The new p650 will be available next month with IBM's latest Power4 processors and all of the freshest software features that have been added into its AIX operating system.
With its best technology built into a system that starts at less than $30,000 (£18,860), IBM is ready to heat up the competition against midrange leader Sun, said Karl Freund, vice-president of pSeries server product management at IBM.
"Some of our competitors have done well by providing a good enough Unix server," Freund said. "We think this is the end of good enough servers."
IBM admitted that Sun had enjoyed "great success" by selling a line of low-cost midrange servers that do not have all the features of some other more expensive midrange servers. With this in mind, IBM decided to roll out the p650 at a price similar to servers from Sun but with some of the software tools its rival lacks.

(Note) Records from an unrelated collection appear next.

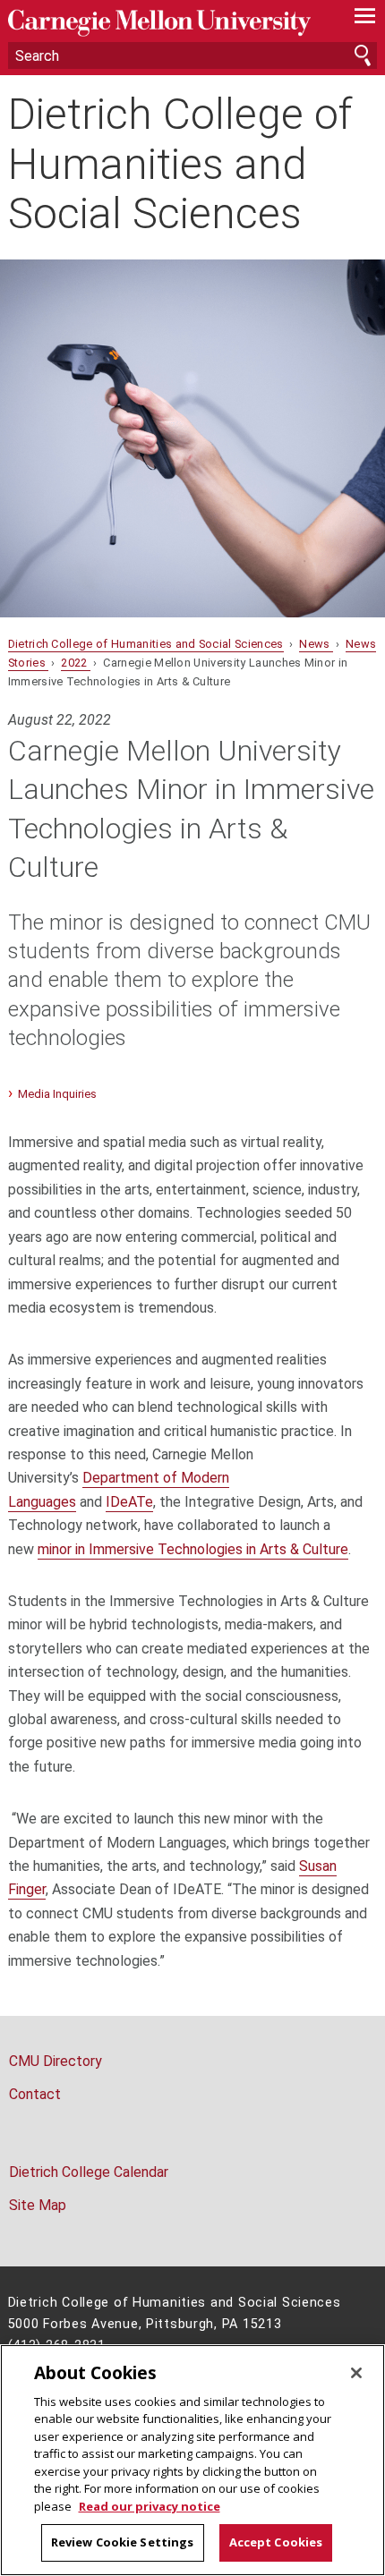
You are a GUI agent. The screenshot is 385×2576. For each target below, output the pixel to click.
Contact (35, 2094)
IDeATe (129, 1501)
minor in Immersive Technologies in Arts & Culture (193, 1549)
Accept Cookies (276, 2542)
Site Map (37, 2205)
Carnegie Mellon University (165, 23)
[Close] (356, 2373)
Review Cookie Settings (122, 2542)
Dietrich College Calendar (88, 2172)
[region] (192, 2460)
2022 (75, 662)
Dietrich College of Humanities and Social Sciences (180, 163)
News (316, 643)
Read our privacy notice (149, 2506)
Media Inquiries (57, 1094)
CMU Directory (55, 2061)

The p650 will ship as an 8U (14-inch) high rack-mount server equipped with Power4+ processors. The Power4+ chips are the first Power4 chips from IBM built with a 0.13-micron fabrication process, which has helped IBM lower the power consumption and boost the performance of the chips. The chips will be available at 1.2GHz and 1.45GHz.
Like its higher end p690 server, IBM's new system will also support dynamic partitions that can run either AIX or Linux. This allows customers to run a number of applications on the same server, providing an option for server consolidation.
Freund claims that dynamic partitions - which make it possible to adjust processor power and memory resources between partitions - are an example of IBM's ability to provide a feature that Sun cannot match on this class of server.
Sun was one of the first Unix vendors to roll out dynamic partitions but only provides the technology on its more expensive Sun Fire midrange server line.
Sun contends that it has built two midrange Unix server lines for a reason. Its Sun Fire servers cater to those users that need cutting-edge technology but also want investment protection.
The Sun Fire servers allow users to rip out old processors and replace them with the latest, fastest chips Sun has to offer, said Pertti Manner, director of product marketing at Sun.
Users can also upgrade many of the components in Sun's higher end servers without shutting the system down and use processors that run at different speeds in their systems.
"This is an accomplishment you will not see from other vendors any time soon," Manner said.
IBM will sell the p650 with two, four and eight processors. A system with two 1.2GHz chips, 4Gbytes of memory and two 148Gbyte discs will start at $31,495. A larger p650 with eight 1.45GHz processors, 16Gbytes of memory and two 148Gbyte discs will start at $129,995.